VANCOUVER, B.C. -- For the second straight year, the cost of unsaleable products has declined for CPG manufacturers, according to the 2005 Unsaleables Benchmark Report, which was released yesterday at the Joint Unsaleables Management Conference here, which is produced by GMA in conjunction with FMI, the National Association of Chain Drug Stores, and the Consumer Healthcare Products Association.

The report, issued by the Joint Industry Unsaleables Committee, found that the cost of unsaleables, including damaged, expired, out-of-date, and seasonal merchandise, went down by $50 million between 2003 and 2004. The total industry cost of unsaleables is projected to be $2.52 billion in 2004.

However, just 56 percent of respondents in this year's survey reported lower rates of unsaleable costs compared with the previous year -- almost the same as last year's 55 percent year-to-year rate decline.

The report further found that manufacturers and retailers are using various strategies to reduce unsaleable costs. Among the successful tactics noted in the report was working together to improve product packaging and shipping based on retailer feedback. Additionally, companies are manufacturing directly to pallet to reduce handling and damage, as well as implementing programs to help relieve retailers of too much product because of product failures and seasonal items.

"While we continue to make progress, more can be done to reduce unsaleables," said GMA senior director of industry affairs Karin Croft in a statement. "As this year's report has shown, reducing the cost of unsaleables is not simple, guaranteed, or enduring without a focused commitment to improvement and collaboration between trading partners."

"We applaud the progress retailers and manufacturers have made in reducing unsaleables," added Food Marketing Institute senior director, industry relations Patrick Walsh. "The dramatic reduction in losses that results from cooperative efforts to reduce shrinkage and waste benefits our industry and consumers."

The 2005 Unsaleables Benchmark Report was sponsored by the Joint Industry Unsaleables Committee, which consists of members of the Grocery Manufacturers Association and FMI. It was prepared by Raftery Resource Network, an independent consultant with subject matter experience.

In related news, GMA and FMI yesterday honored four industry initiatives that have successfully lowered unsaleable costs.
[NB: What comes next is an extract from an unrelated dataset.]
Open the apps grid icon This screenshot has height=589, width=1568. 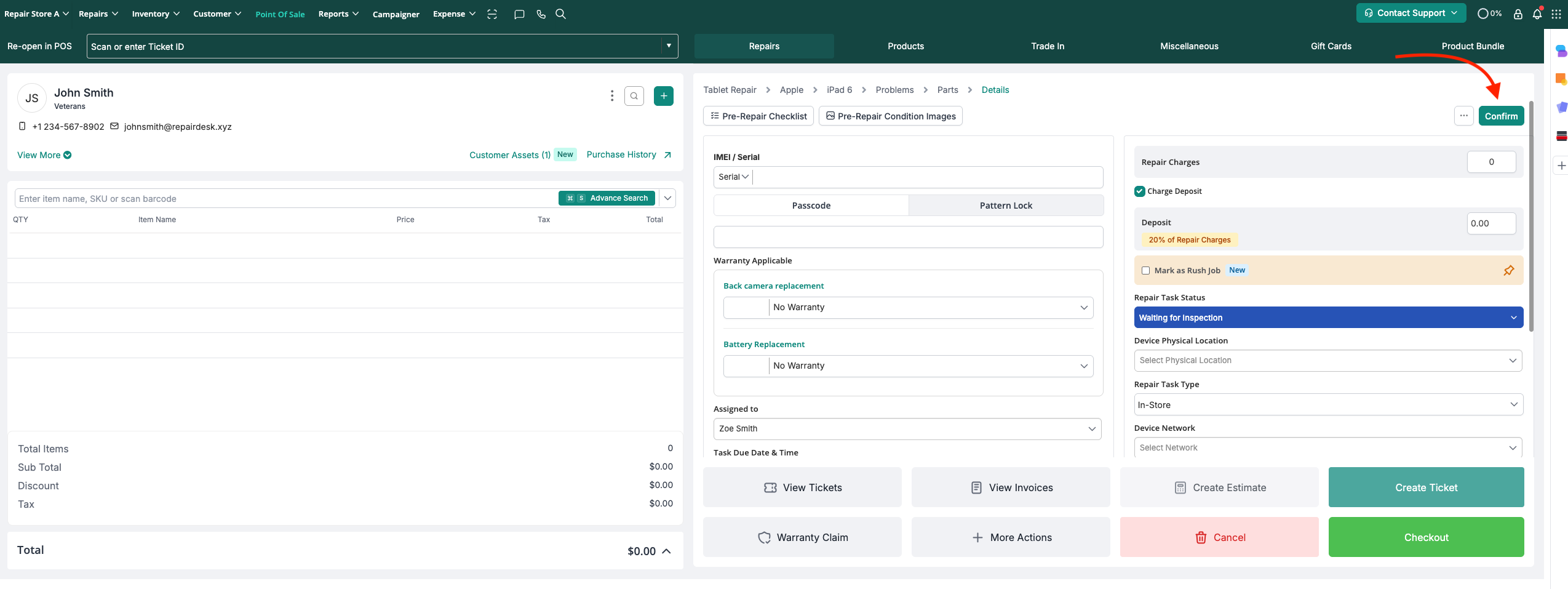pyautogui.click(x=1556, y=14)
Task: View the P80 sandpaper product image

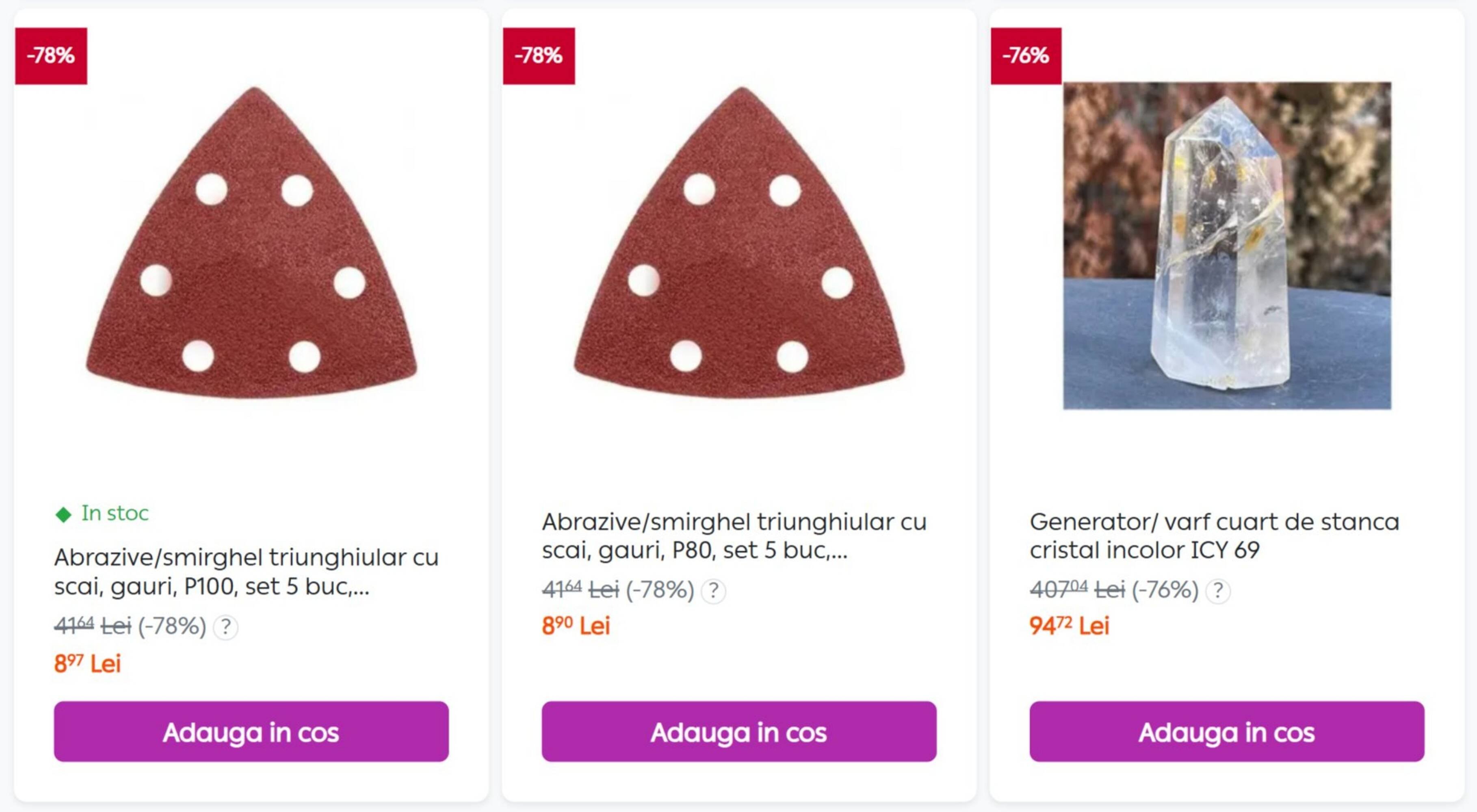Action: click(738, 244)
The winners of the 2005 Innovation Awards, sponsored by the two industry groups, were:

--Campbell Soup Co. and Food Lion, for collaborating to identify in 15 days a secondary packaging flaw in V8 and Tomato Juice packages, leading to a long-term solution for the entire supply chain.

--Kellogg USA, for creating an innovative system that delivered a 75 percent reduction in damage related to its Morning Food Division products over a five-year period.
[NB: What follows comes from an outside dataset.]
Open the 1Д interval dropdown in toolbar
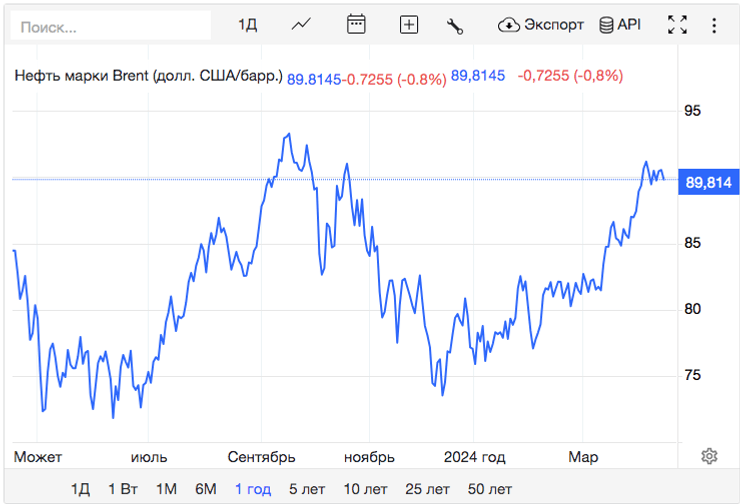Screen dimensions: 740x504 247,25
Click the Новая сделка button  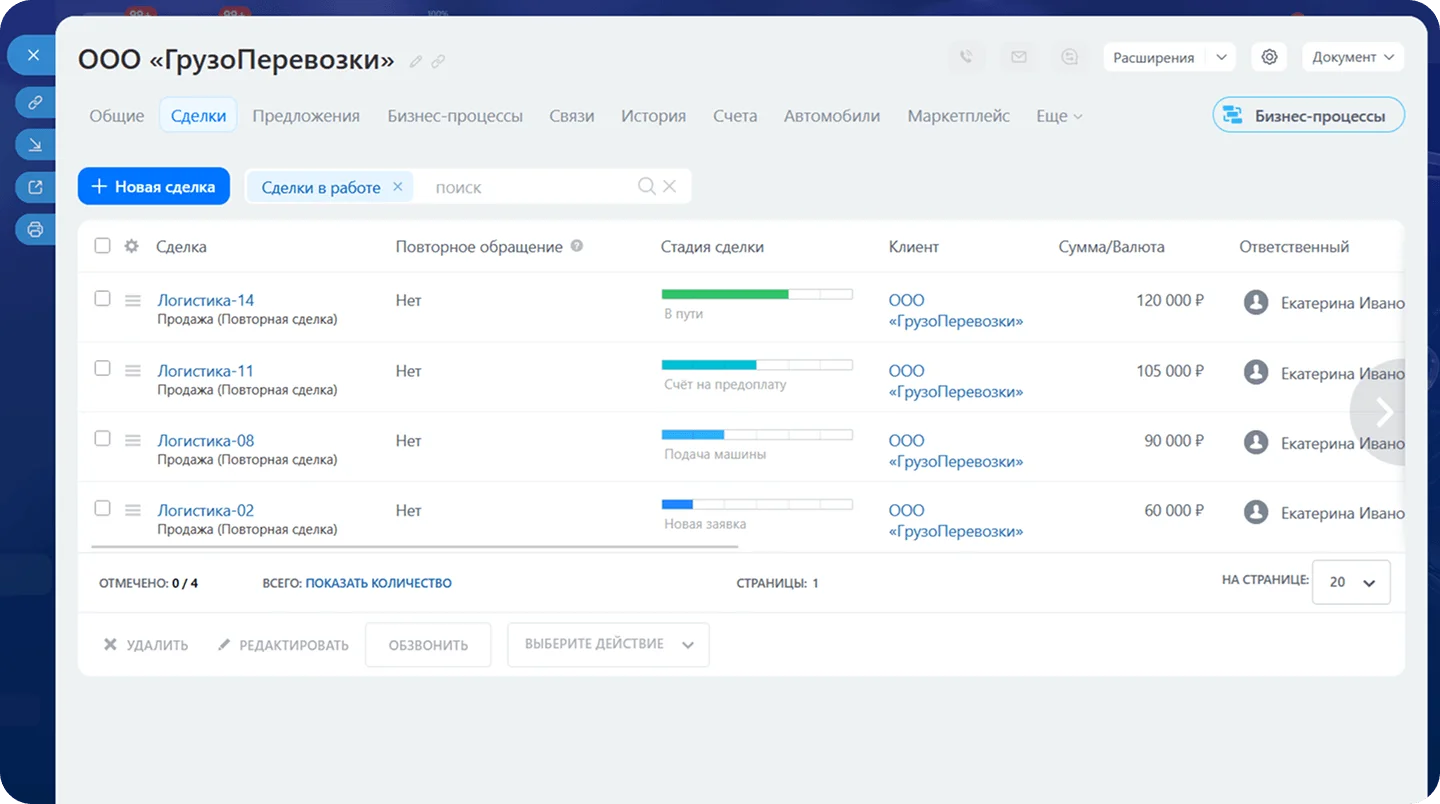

--Land O' Lakes, Inc. for lowering overall unsaleable percent to sales below 1 percent over a three-year period.

--MeadWestvaco Coated Board, for reducing damaged goods by evaluating paperboard compression and selecting paperboard substrate, which ultimately cut unsaleables by 20 percent to 30 percent.

"The winners of the Innovation Award clearly showcased dynamic solutions for reducing the costs associated with unsaleable products. The goals achieved by these companies can serve as models for others in the industry," noted GMA's Croft.
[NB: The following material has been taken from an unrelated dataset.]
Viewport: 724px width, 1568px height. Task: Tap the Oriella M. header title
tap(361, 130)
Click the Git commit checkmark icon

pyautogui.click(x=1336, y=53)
"We are very pleased to recognize the outstanding accomplishments made by each of these companies," said FMI's Walsh. "Their innovative initiatives provide excellent examples of how collaborative efforts can significantly reduce unsaleable losses and improve operating efficiency across the board."

The Innovation Award recipients are presenting their case studies at the 2005 Joint Unsaleables Management Conference.